* [Required action]: Skip the pictures, and retype the data below in full, exactly.

:::::

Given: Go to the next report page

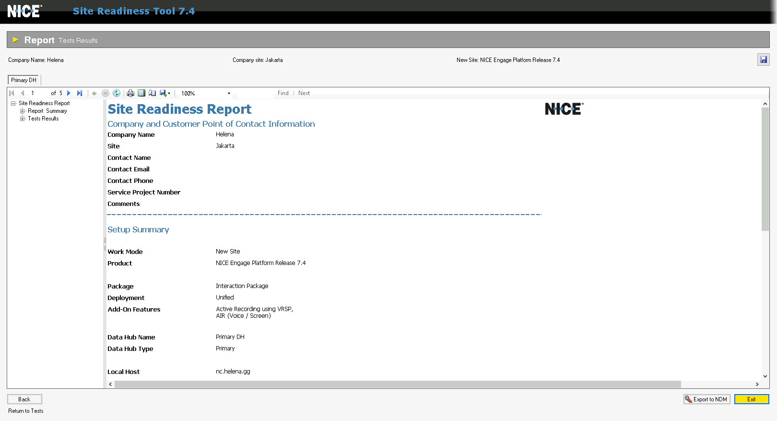Looking at the screenshot, I should 69,93.
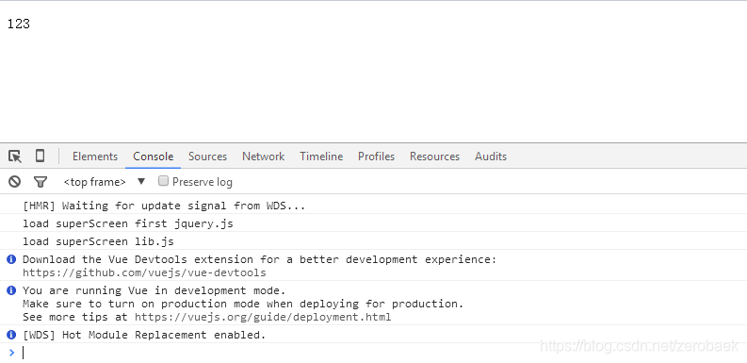Open the top frame dropdown arrow
Image resolution: width=747 pixels, height=363 pixels.
(x=141, y=181)
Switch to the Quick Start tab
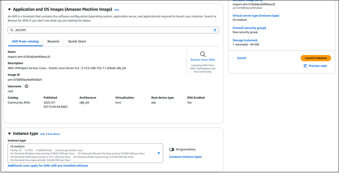 pos(77,41)
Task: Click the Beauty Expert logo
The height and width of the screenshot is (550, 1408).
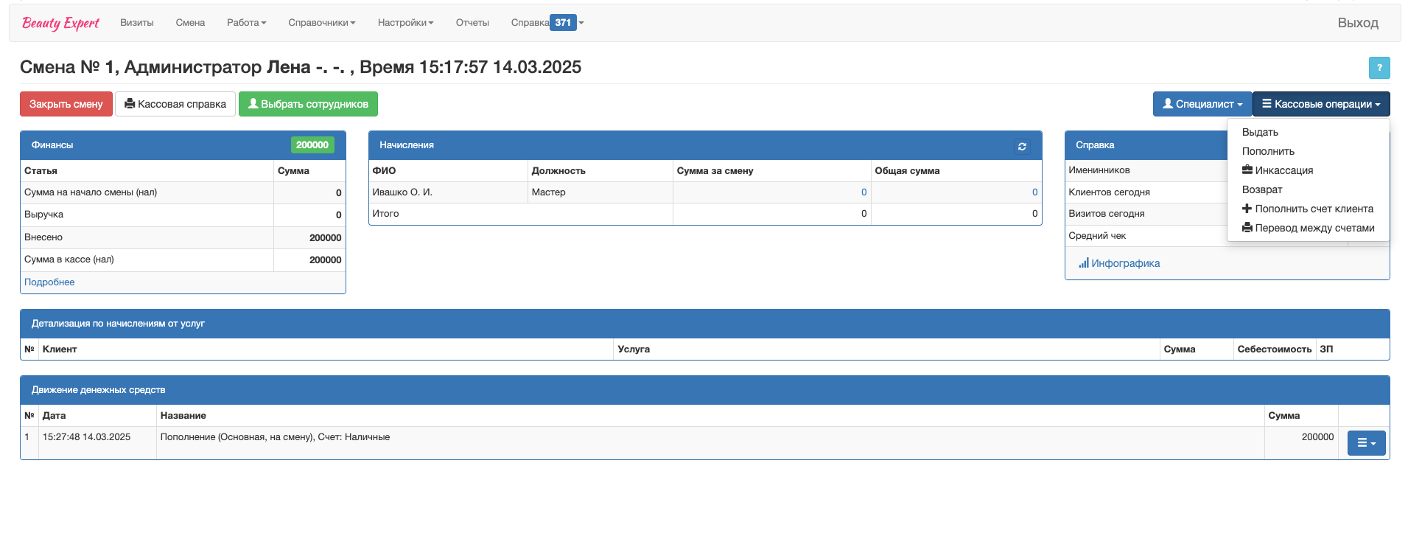Action: click(60, 23)
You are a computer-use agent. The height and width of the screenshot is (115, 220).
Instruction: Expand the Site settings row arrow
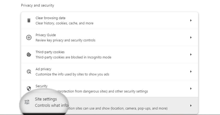(x=191, y=106)
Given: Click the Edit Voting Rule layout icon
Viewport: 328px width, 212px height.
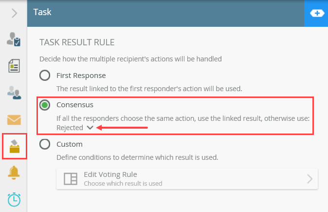Looking at the screenshot, I should 71,179.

:::::

* [Reply]:
Given: Go to the next report page

Looking at the screenshot, I should 69,93.
Open the top frame dropdown arrow
Image resolution: width=747 pixels, height=363 pixels.
(x=141, y=181)
Switch to the Quick Start tab
 pos(77,41)
Task: Click the Beauty Expert logo
The height and width of the screenshot is (550, 1408).
Action: click(60, 23)
You are a computer-use agent. The height and width of the screenshot is (115, 220).
Instruction: Expand the Site settings row arrow
(x=191, y=106)
Given: Click the Edit Voting Rule layout icon
Viewport: 328px width, 212px height.
Looking at the screenshot, I should 71,179.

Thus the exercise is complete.